Adiós a las colas y a las tarjetas de embarque en el aeropuerto del futuro

Colas y tarjetas de embarque serán pronto historia: en el aeropuerto del futuro los pasajeros disfrutarán de un servicio automatizado y sin esperas y usarán sus teléfonos móviles para casi todo, hasta para embarcar en el avión.

Las principales aerolíneas estadounidenses han aumentado su inversión en tecnología para automatizar procesos habituales en los aeropuertos, algo que ahorrará tiempo a los viajeros y costes a las compañías aéreas. Primero llegaron los monitores para obtener la tarjeta de embarque sin necesidad de acercarse al mostrador, siempre y cuando se viajara sin equipaje.

La aerolínea Continental introdujo por primera vez esta opción en 1995 y, cuatro años después, su competidora Alaska Airlines daba un paso más y lanzaba el check-in por Internet. Hoy, seis aerolíneas estadounidenses permiten facturar desde el teléfono móvil, aunque luego hay que obtener una tarjeta de embarque de papel en los terminales automáticos del aeropuerto.

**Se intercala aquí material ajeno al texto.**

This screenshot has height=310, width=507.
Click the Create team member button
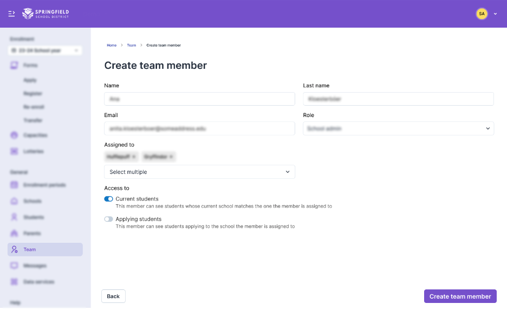[460, 296]
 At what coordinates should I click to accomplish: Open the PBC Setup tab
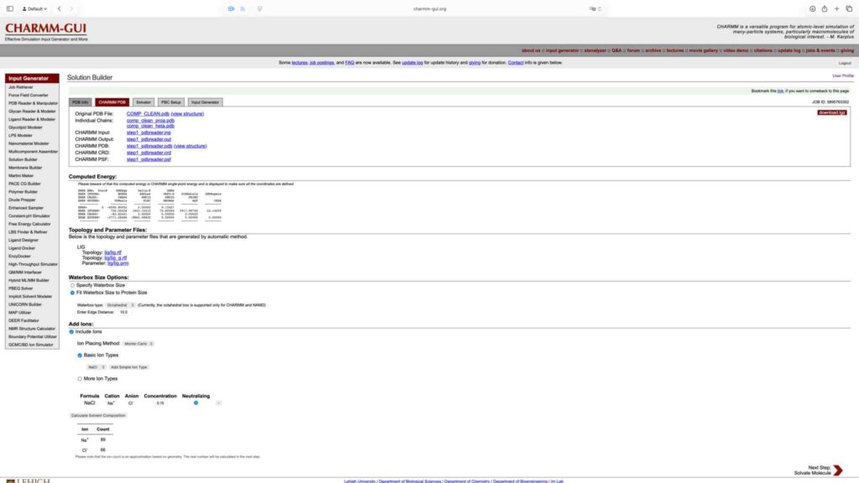tap(171, 102)
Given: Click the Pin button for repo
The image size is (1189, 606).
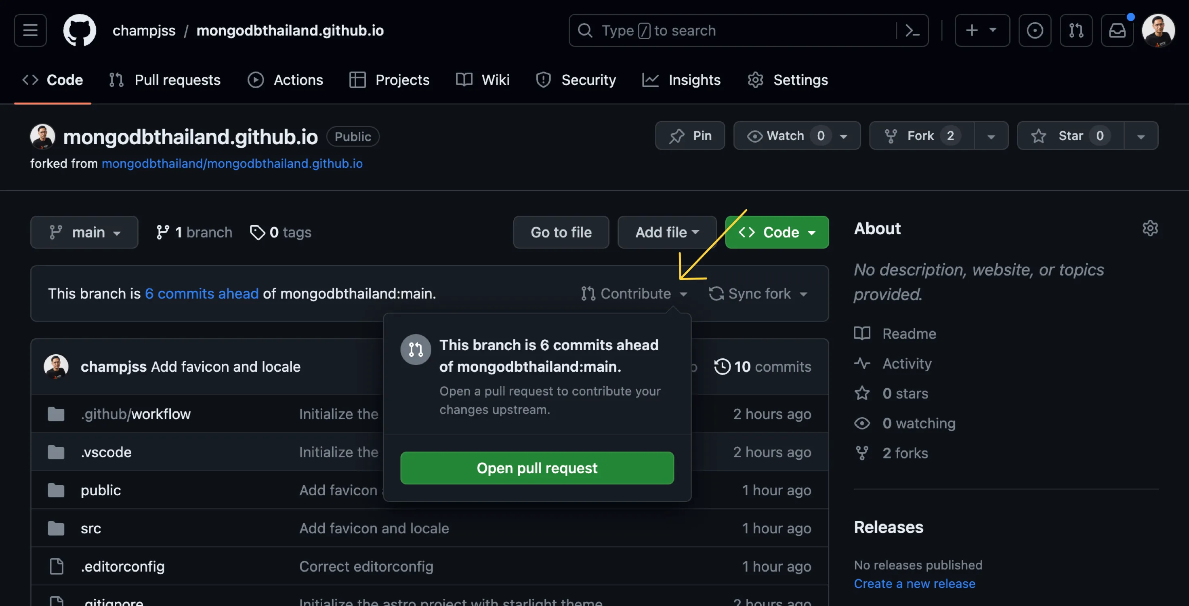Looking at the screenshot, I should [x=689, y=134].
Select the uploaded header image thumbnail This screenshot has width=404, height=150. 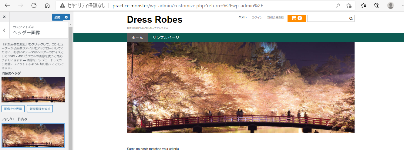click(33, 135)
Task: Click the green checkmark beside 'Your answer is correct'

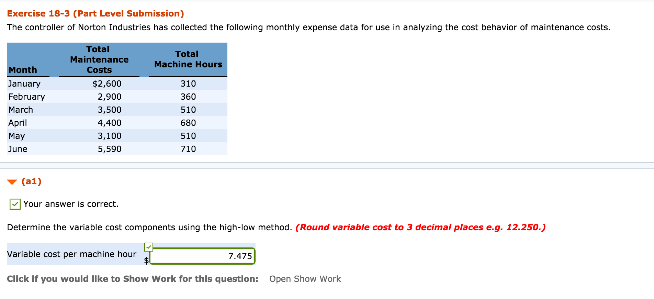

Pero este último trámite podría desaparecer en breve.Continental tiene en pruebas un sistema que sustituye las tarjetas de embarque por un código bidimensional que el pasajero recibe en la pantalla de su teléfono móvil y con el que puede pasar todos los controles de seguridad y entrar en el avión. El pasajero ahorra tiempo y la aerolínea recorta gastos al usar menos papel. Además, estos códigos son más difíciles de falsificar que los tradicionales códigos de barras impresos en las tarjetas de embarque de papel.




La Asociación Internacional de Transporte Aéreo espera que sus 240 miembros adopten antes de fin de 2010 este sistema, que podría ahorrar al sector 500 millones de dólares anuales.El aumento de teléfonos móviles con conexión a Internet permitirá utilizarlos para cada vez más servicios como, por ejemplo, elegir asientos, comprobar el estado de un vuelo o modificar una reserva tras la cancelación de un vuelo. En este aeropuerto ideal, los empleados serán una especie casi en vías de extinción y estarán allí para funciones muy concretas donde sea absolutamente imprescindible la presencia humana como, por ejemplo, facturar una maleta.

Este es el concepto de Alaska Airlines, una pequeña aerolínea estadounidense pionera en incorporar adelantos tecnológicos, en lo que la empresa llama "el aeropuerto del futuro". El "aeropuerto del futuro" de esta compañía consiste hoy en dos áreas de los aeródromos de Anchorage, Alaska, y Seattle, donde los mostradores de facturación han pasado a un segundo plano y el pasajero lo hace casi todo en terminales automáticos.

Los ejecutivos de Alaska Airlines comprobaron que los viajeros tendían a ir directamente a los mostradores para ser atendidos por un empleado aunque sólo llevaran equipaje de mano, lo que provocaba mayores colas. "Hemos logrado reducir a la mitad el tiempo de espera respecto al sistema de facturación tradicional", dijo a Efe una portavoz de Alaska Airlines. "Con otras compañías, los pasajeros van al mostrador por motivos muy diferentes, pero con nosotros sólo los que tienen que facturar una maleta están allí", añadió.

En la terminal de la aerolínea en Seattle lo primero que ve el pasajero son terminales de facturación automática estratégicamente colocados para que sea casi imposible evitarlos. Amables empleados pasean por el recinto e instruyen a los viajeros sobre su uso. Al fondo están los tradicionales mostradores de facturación de equipaje donde cada agente cuenta con dos cintas transportadoras para que, mientras termina de atender a una persona, la siguiente pueda colocar su maleta.

Según cálculos de la empresa, con este sistema un trabajador atiende a 46 pasajeros a la hora, 24 más que la competencia. Alaska Airlines ha logrado además que un 73 por ciento de sus viajeros en el aeropuerto de Anchorage facture en terminales automatizados o por Internet, frente al 50 por ciento de media en el sector.